## Text shown:
GUI / covid-vaccine-spotter

https://www.vaccinespotter.org
MIT License
508 stars 136 forks source link

Walmart store carries_vaccine == false has appointments #157

Closed jxchong closed 3 years ago

jxchong commented 3 years ago

FYI @GUI Walmart 2196 is listed as carries_vaccine == false but they have a bunch of open appointments this week. Not sure if the store refresh is failing again (#118 ) or if Walmart simply isn't reliably updating that flag?

GUI commented 3 years ago

@jxchong: Thanks so much for reporting this. This turned out to be a bit more subtle of a bug that affected a handful of locations, but it should be fixed now. I've also added some additional timestamp logging that should hopefully make this type of issue more obvious. I've verified that all locations in the US are now being updated (and found a few locations that were previously in the database, but have since completely shut down the stores). Sorry for the trouble, but thanks as always for bringing things like this up!

There were 2 issues going on that were preventing 40 locations (out of 4600) from having their store metadata refreshed on a regular basis:

  1. We search for stores based on a ~50 mile grid cell radius to match the 50 mile radius for the Walmart search API. However, since Walmart's search only accepts an address or zip code, and we're using the grid cell's centroid zip code, the zip code location may not exactly be in the center of the grid cell, so a 50 mile search radius may not actually cover the full grid cell.

    This was affecting ~20 isolated stores in a few random locations throughout the US.

    This is fixed by increasing the search radius to 100 miles, but still basing the searches on a 50 mile grid cell so that there's plenty of overlap to cover off-centered zip codes.

  2. Walmart's search API returns a maximum of 50 stores. If there are more than 50 stores in the specified search radius, then we weren't finding the other stores.

    This was affecting ~20 stores in the Dallas metro region.

    This is fixed by re-processing grid cells using a smaller grid if we encounter 50 results.

In order to improve the ability to monitor and detect these situations, I've also added a new timestamp field to keep track of when this store-level metadata is refreshed on locations, so it's easier to see whenever this is not happening for specific stores.

## Required tasks:
[1] According to the thread, how many locations were not having their store metadata refreshed regularly?
[2] Copy the thread word for word from "This was affecting ~20 stores" to "encounter 50 results.".

## Records:
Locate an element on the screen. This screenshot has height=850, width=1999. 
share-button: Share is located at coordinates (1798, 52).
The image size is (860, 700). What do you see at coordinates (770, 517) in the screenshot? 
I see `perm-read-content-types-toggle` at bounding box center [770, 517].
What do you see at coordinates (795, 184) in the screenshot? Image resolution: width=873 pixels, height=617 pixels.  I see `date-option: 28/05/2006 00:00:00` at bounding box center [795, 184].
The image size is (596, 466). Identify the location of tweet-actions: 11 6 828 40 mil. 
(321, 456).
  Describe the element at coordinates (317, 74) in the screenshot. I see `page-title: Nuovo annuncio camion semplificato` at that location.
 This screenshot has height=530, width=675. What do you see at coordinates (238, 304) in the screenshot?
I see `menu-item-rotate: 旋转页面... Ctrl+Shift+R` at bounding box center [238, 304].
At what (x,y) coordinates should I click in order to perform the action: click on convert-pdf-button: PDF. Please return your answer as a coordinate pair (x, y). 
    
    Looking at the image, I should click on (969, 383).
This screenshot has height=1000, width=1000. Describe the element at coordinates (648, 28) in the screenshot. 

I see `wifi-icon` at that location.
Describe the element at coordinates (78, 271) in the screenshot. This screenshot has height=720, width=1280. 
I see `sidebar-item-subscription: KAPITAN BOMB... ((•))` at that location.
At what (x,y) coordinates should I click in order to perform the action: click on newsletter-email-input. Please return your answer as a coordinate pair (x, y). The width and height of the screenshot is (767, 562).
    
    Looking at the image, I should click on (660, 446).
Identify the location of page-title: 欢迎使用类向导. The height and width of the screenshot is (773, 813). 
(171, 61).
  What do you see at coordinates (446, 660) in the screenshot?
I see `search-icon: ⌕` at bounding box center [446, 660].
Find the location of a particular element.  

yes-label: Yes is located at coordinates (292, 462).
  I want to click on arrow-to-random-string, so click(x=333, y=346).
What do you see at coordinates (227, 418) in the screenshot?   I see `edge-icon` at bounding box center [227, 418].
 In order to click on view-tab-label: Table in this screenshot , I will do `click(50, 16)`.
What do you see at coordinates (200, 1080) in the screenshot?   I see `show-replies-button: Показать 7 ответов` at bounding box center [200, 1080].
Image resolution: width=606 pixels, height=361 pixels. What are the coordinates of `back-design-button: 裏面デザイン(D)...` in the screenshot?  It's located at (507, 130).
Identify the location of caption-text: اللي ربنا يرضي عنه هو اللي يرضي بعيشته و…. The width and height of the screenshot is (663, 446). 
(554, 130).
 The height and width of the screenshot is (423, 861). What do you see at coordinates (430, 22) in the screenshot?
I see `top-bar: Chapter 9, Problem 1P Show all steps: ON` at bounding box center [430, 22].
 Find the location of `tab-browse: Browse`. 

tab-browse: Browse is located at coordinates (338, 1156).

## Task responses:
[1] 40 locations out of 4600.

[2]
This was affecting ~20 stores in the Dallas metro region.

    This is fixed by re-processing grid cells using a smaller grid if we encounter 50 results.